Herald-Journal Winsted-Lester Prairie Journal, May 25, 1998

A four-legged friend named Dan

By OPAL "GRANDMA " HABISCH

When I was a young girl, I stayed with my grandparents, who lived on a farm. My grandmother was sick and she could not do all her work, so I stayed to help her.

My grandpa gave me a horse named Dan. He was brown with a white star on his face. He was never ridden; my uncle said he was a wild one.

I said, "I will ride him."

My uncle said, "He will kill you."

But I said, "You just wait and see."

My uncle tried to ride him. When he got on, Dan took off like the wind. He jumped over the gate, but my uncle did not. He was laying on the ground.

"Now you see why you should not try to ride him," he said.

But when I was alone with Dan, he would come to me and I would give him sugar. I would just give him a little bit at a time and walk away. Then he would stand there waiting for me to come back. I would hold out my hand and he would come to me right away.
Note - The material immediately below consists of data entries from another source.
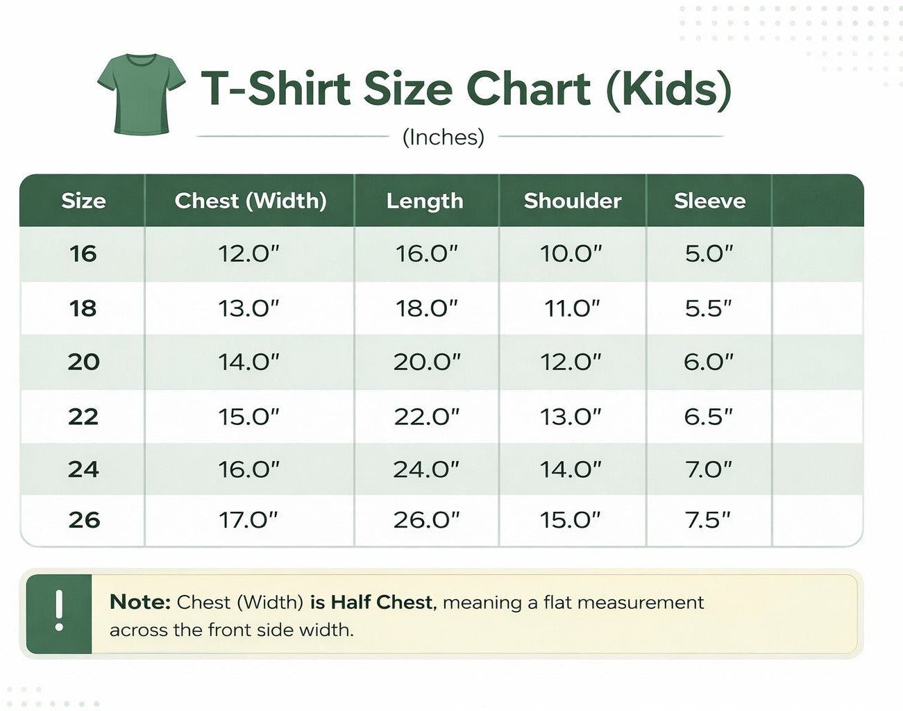Click the "Length" column header
The image size is (903, 711).
(x=425, y=201)
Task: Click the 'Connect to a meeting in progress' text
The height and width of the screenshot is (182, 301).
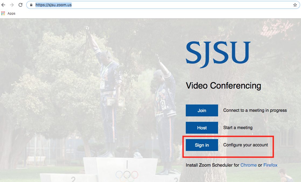Action: (255, 110)
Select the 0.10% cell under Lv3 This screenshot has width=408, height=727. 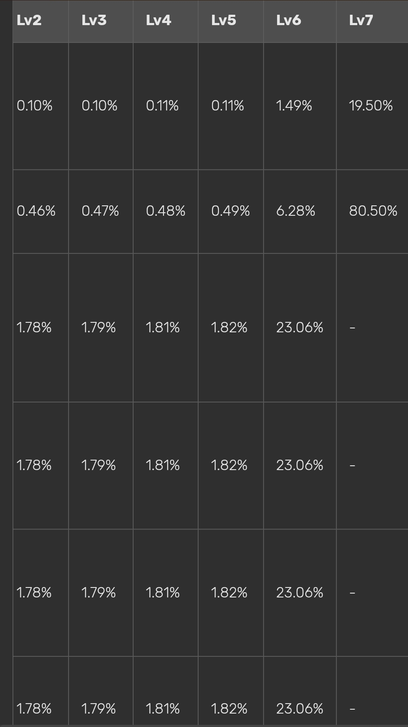click(99, 106)
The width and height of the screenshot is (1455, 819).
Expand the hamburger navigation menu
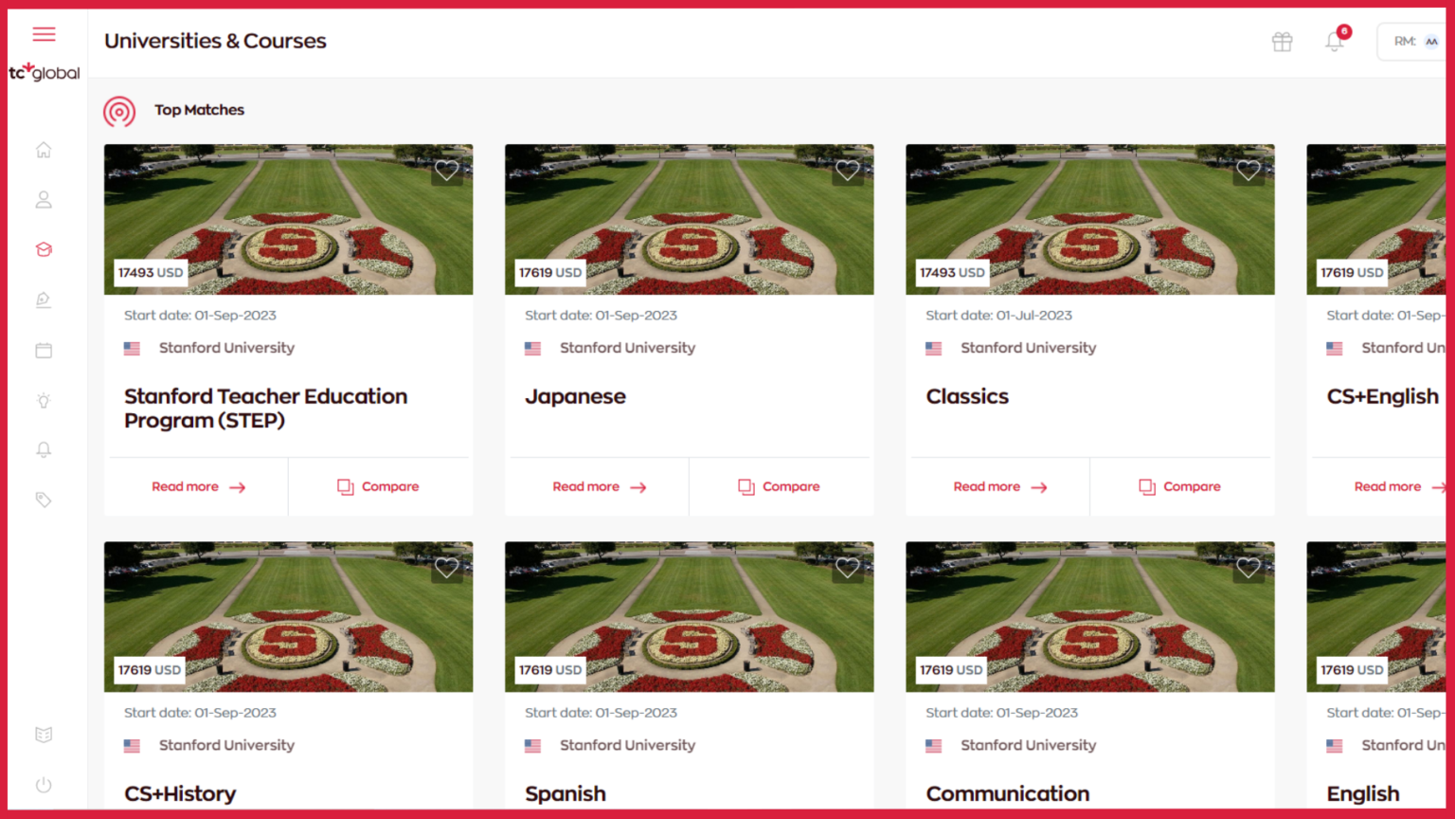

I would rub him down and he would never try to bite me.

After I had done this every day for about two weeks, he started to come to the fence every time he saw me. I would give him something for a treat. He loved apples. He was not afraid of me at all.

So the next thing to try was to put a blanket on him. I let him smell the blanket first. Then I laid it on his back. He didn't like that. He took off and the blanket fell to the ground.

I stood still and held out my hand. He came to me and I gave him a piece of apple. I let him smell the blanket again. I talked to him and put the blanket back on him as I gave him another piece of apple.

Grandpa saw Dan with the blanket on. "I'm going to ride him someday," I said to him. "Maybe not tomorrow, but someday."

The next week I was wearing a coat when I went out to see Dan. I took it off and let him smell it. Then I put the blanket on him and laid my coat on top of it. I held on to his bridle and walked around with him.

I had a pocket full of apple pieces. So I opened the gate and led him out of the fence. I held out my hand with a piece of apple and he followed me.

I led him back to the gate and climbed up on it.

"Well, Dan, this is it," I said.

I carefully put one leg over him. I was very slow so that I wouldn't scare him.

I was sitting on him!

I put my arms around his neck, grabbed the bridle reins, and gave him some apple. Then I said, "Go, Dan."

Boy, did he go. But I stayed behind.

From my place on the ground I watched him run. When he quit running, I held out my hand and he came back to me. He looked at me as if to say, "What are you doing down there?"

So I got up and led him back to the gate. I climbed back on very slowly and carefully. I kept talking to him as he walked slowly around the yard. This time I knew better than to say, "Go, Dan."

The next day we walked slowly around the yard again. On the third day, I said, "Go, Dan," and hung on as he ran. Then I said, "Slow, Dan," and he slowed down. We went out into the yard.

My grandparents were watching me. "I knew you could do it," my grandpa said.

I rode him every day and always remembered to bring him an apple. When I went away to college I was only able to ride him on weekends and if I didn't come, my grandpa said that Dan missed me. I was the only one who could ride him.

Years passed, and it seemed harder and harder to come home to ride Dan. One year at Christmas he had a lame foot. Before the winter was over, he had passed away.

I always felt bad that I wasn't there for him that winter. And I felt so bad that I never rode a horse again.

So, boys and girls, if you have a pet, be sure to spend time with him and take good care of him.